SpiceJet, Sky One based in Sharjah, and Africa-focused Safrik Investments have purportedly expressed interest in acquiring the insolvent carrier Go First, as indicated in a CNBC-TV18 report. These entities have reportedly urged the Resolution Professional (RP) managing Go First’s Corporate Insolvency Resolution Process (CIRP) to initiate due diligence procedures on the grounded airline.
According to banking sources mentioned in the report, the request was made subsequent to the proposal submission deadline’s expiration, and lenders were contemplating the potential liquidation of the airline. Go First halted its operations on May 3 due to financial challenges, primarily linked to Pratt & Whitney engine issues, and is presently undergoing an insolvency resolution procedure.
News reports indicate that Go First’s outstanding debts to banks and financial institutions amount to approximately Rs. 6,000 crore. In its application to the NCLT, the airline acknowledged defaulting on payments of Rs. 2,600 crore to aircraft lessors and Rs. 1,200 crore to vendors. The company attributed its insolvency filing to the grounding of multiple aircraft due to faulty engines supplied by US-based aerospace manufacturer Pratt and Whitney.
SpiceJet Expresses Interest in Go First
On Dec. 19, SpiceJet filed a disclosure with the Bombay Stock Exchange, confirming the airline’s interest in Go First. The airline disclosed plans to raise approximately $270 million from various investors. The company’s board has approved and initiated the process of securing fresh capital to bolster its financial position and provide resources for investment in growth initiatives, as mentioned in the filing.
Furthermore, SpiceJet has reached out to Go First’s resolution professional and wants to conduct due diligence on the airline. After which, it “wishes to submit an offer to create a strong and viable airline in a possible combination with SpiceJet”. All this after the due date to express interest had passed.
SpiceJet facing its own troubles
Amidst SpiceJet grappling with challenges, including grounding nearly half its fleet and difficulties encompassing On-Time Performance, slot utilization, salary disbursement, and meeting government obligations, its expression of interest in an airline that has been grounded since May, devoid of aircraft in its possession, and embroiled in maintenance disputes with lessors is notably eyebrow-raising.
Why the interest in a grounded airline?
Despite its current burden of substantial liabilities, lessors seeking to reclaim grounded planes, and a CEO vacancy, Go First is garnering enough interest, curiously.

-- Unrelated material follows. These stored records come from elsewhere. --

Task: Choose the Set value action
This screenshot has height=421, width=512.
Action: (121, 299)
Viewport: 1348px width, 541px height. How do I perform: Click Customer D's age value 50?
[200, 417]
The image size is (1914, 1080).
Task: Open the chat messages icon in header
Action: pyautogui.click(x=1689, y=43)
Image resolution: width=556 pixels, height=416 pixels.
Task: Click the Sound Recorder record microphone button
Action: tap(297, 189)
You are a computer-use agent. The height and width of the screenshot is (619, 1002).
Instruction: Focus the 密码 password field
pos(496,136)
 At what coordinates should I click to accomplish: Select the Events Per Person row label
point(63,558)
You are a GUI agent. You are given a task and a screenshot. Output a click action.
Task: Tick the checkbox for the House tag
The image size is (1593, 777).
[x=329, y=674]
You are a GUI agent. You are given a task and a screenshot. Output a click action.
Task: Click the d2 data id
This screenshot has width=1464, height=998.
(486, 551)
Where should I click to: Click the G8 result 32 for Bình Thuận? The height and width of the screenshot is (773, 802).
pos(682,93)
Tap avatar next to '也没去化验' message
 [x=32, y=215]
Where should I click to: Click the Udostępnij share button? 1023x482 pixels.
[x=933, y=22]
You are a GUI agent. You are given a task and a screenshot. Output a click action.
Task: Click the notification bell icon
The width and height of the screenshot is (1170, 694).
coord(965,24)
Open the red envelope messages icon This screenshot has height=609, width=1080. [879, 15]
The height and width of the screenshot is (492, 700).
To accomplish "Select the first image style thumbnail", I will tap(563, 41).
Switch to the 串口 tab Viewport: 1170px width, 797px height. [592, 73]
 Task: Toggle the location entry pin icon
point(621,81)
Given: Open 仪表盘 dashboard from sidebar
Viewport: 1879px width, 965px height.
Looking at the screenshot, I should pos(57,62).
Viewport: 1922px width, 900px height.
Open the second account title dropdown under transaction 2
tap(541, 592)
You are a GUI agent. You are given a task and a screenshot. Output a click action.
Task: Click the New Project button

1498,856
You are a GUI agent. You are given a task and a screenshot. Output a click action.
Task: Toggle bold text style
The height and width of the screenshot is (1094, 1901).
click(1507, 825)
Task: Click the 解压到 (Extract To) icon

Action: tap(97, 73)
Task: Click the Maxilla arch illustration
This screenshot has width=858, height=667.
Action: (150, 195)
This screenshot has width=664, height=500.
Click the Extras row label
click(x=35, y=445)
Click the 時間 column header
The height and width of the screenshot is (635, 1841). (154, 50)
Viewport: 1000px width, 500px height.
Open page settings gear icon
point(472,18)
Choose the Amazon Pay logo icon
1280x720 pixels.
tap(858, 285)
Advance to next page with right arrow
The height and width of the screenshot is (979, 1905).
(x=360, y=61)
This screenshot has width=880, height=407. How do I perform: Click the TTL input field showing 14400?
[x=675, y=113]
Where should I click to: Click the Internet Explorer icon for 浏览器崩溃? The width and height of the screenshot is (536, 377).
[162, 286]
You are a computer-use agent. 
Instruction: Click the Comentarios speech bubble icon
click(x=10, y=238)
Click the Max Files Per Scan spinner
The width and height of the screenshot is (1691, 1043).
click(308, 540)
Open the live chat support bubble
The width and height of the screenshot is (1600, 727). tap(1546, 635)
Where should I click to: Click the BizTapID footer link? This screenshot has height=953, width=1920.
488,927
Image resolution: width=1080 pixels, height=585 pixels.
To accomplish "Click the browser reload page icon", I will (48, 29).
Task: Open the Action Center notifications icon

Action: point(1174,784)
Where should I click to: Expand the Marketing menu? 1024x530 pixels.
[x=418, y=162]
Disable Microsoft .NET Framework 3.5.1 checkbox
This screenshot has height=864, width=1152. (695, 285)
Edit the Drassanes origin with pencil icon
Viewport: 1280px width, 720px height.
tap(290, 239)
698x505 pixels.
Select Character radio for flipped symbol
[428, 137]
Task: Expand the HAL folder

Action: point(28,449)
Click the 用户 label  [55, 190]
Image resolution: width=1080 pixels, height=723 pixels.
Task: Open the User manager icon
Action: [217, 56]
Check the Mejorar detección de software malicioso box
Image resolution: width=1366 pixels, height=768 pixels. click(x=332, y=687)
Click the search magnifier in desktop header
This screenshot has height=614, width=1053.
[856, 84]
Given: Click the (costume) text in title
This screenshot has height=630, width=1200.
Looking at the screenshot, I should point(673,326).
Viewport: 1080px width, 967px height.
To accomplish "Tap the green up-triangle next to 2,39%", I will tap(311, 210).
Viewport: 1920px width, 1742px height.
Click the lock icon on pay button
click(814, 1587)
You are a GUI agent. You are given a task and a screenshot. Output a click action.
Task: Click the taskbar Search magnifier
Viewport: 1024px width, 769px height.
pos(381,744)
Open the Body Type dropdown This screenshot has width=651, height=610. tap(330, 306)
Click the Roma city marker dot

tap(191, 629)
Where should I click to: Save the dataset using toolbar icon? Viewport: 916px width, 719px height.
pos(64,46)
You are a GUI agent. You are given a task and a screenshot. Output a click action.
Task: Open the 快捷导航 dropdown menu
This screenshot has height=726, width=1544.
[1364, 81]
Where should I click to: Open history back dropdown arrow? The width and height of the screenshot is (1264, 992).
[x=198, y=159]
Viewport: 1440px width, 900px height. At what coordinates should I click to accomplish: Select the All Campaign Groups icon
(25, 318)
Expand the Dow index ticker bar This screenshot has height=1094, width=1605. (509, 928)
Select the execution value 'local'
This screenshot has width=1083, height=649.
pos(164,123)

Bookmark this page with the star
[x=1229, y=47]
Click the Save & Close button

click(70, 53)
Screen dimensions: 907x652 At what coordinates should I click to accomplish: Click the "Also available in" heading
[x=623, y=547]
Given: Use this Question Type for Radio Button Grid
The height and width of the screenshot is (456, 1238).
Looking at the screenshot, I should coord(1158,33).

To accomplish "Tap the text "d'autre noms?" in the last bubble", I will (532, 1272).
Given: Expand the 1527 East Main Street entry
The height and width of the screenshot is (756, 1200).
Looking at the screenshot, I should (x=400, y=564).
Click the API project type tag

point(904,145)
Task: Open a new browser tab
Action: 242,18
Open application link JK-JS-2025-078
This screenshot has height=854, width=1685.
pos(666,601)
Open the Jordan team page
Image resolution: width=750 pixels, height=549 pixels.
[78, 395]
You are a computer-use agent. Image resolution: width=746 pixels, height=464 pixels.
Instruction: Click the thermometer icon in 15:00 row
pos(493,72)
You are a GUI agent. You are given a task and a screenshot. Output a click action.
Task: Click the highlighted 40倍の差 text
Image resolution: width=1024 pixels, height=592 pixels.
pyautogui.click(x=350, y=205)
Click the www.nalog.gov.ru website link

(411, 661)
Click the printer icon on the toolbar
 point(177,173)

In any consolidation scenario, especially in the aviation industry, conducting thorough due diligence on the target entity remains pivotal to understanding the acquirer’s prospective venture.
However, this process also serves as a gateway to accessing competitor data. While SpiceJet cannot market this data and is bound by stringent non-disclosure agreements, it retains the liberty to utilize it internally.
The volume of available information will be extensive, encompassing route development details and contracts concerning engines, aircraft, and more. This data holds potential for internal use, aiding negotiations with suppliers, facilitating the development of new routes, among other purposes. Following the due diligence process, SpiceJet retains the option to decline a transaction, asserting no intention to proceed further.
Jindal Power has also indicated interest
Previously, Jindal Power was recognized as a potential buyer for the airline, but the deal did not materialize. Additionally, reports suggest that Sharjah-based aviation company Sky One and Africa-focused Safrik Investments have expressed interest in acquiring Go First.
Might a reverse merger offer a solution?
For unlisted entities like Go First, a resolution may entail substantial concessions for lessors. As per data presented in the Rajya Sabha, Go First bears a long-term debt of Rs 16,249,203,844, equivalent to Rs 1,624 crore. Banks might consider a substantial reduction in this amount to salvage some recovery.
Could this pave the way for a potential merger with the now streamlined Go First, rebranding it as SpiceJet? A precedent for such a move exists in Kingfisher Airlines, which executed a reverse merger with Air Deccan, renaming it Kingfisher Airlines to fulfill the prerequisite of an older Airline Operating Permit (AOP) completing five years in domestic skies before venturing into international flights— one of Vijay Mallya’s strategies upon acquiring Air Deccan.
If it happens, this could turn out to be the end of all woes for SpiceJet as it allows itself to be bigger at a fraction of the cost amongst other things. With the government focusing on the Insolvency and Bankruptcy Code and the revival of sick industries, this could be a golden way out to create a win-win situation.